Work instructions: From the line containing "Given: Switch to Pretty view" through the end of the material below, output each line exactly as written, with pictures excluded.

(Data supplied begins)

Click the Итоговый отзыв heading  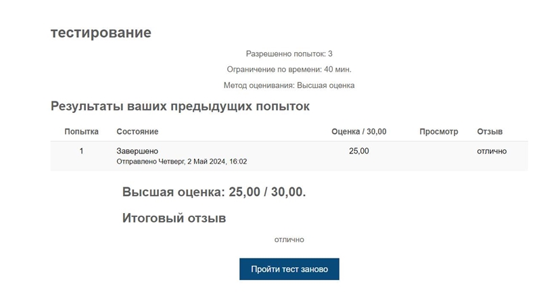tap(174, 218)
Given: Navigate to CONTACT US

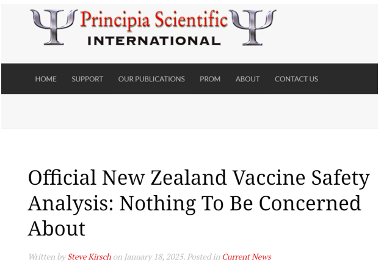Looking at the screenshot, I should point(296,79).
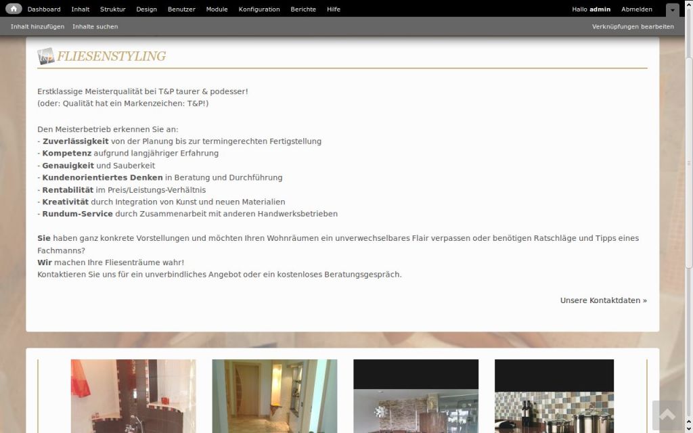This screenshot has height=433, width=693.
Task: Select Struktur in the admin toolbar
Action: coord(112,9)
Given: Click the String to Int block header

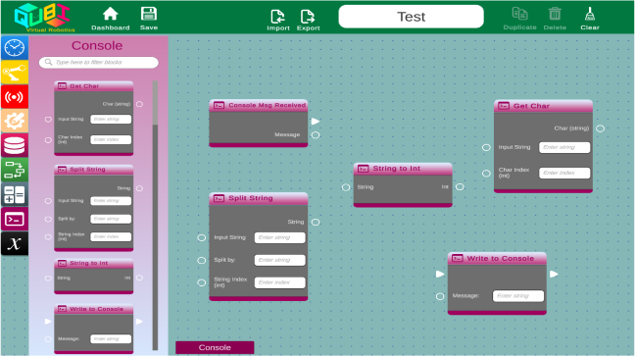Looking at the screenshot, I should [403, 169].
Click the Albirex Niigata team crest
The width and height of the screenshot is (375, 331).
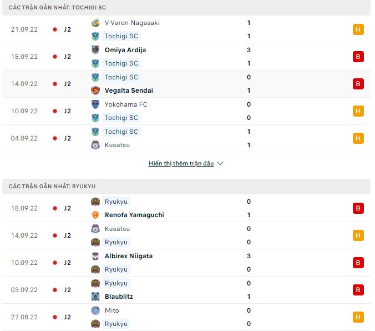tap(95, 256)

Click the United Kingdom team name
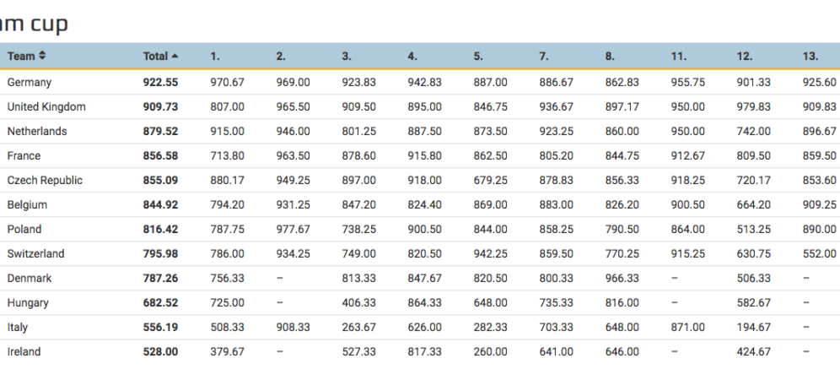pos(46,107)
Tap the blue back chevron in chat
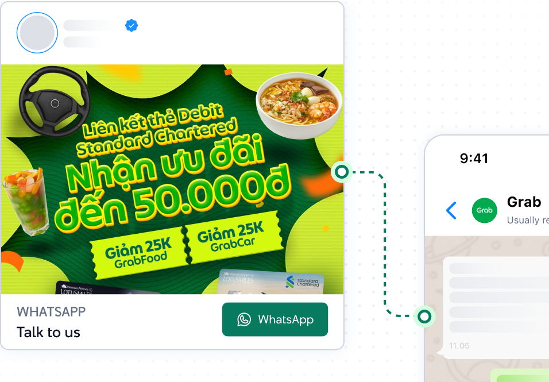Image resolution: width=549 pixels, height=382 pixels. [x=451, y=210]
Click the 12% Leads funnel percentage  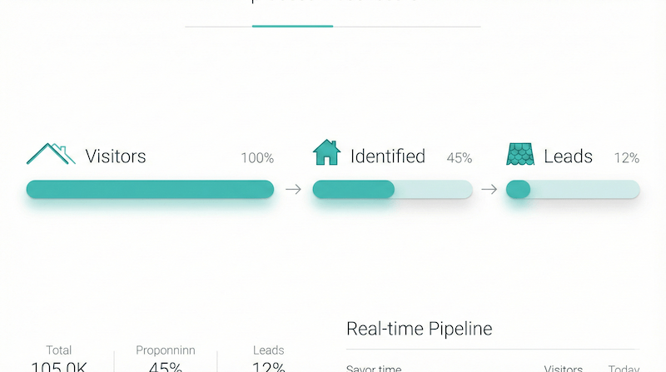click(627, 158)
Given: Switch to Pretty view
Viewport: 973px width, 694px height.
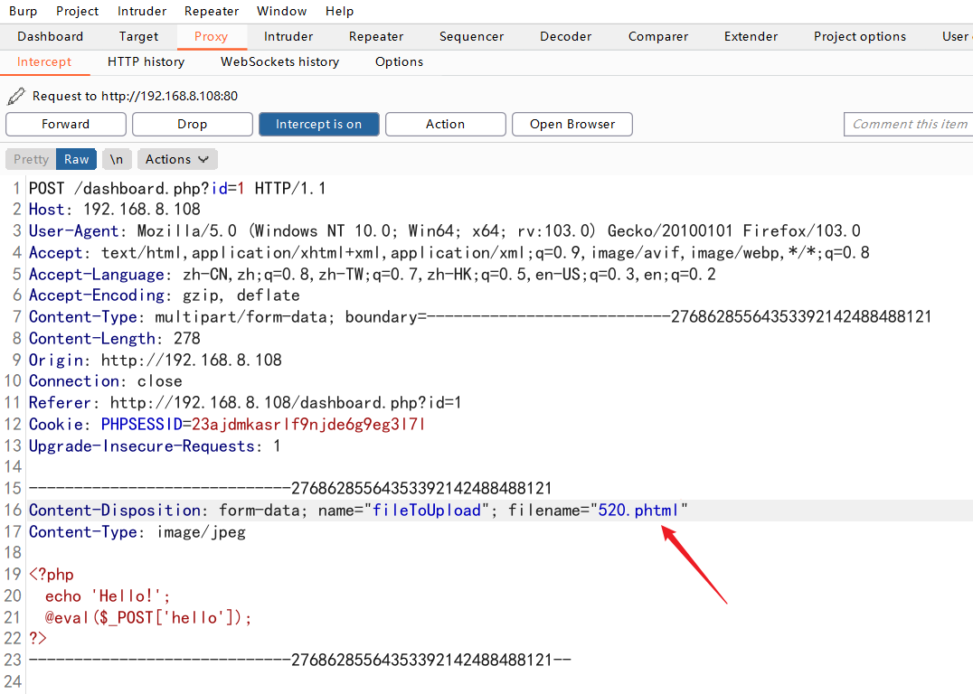Looking at the screenshot, I should 31,159.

(Data supplied ends)

Solution for this problem:
Given: Switch to Pretty view
Viewport: 973px width, 694px height.
Looking at the screenshot, I should 31,159.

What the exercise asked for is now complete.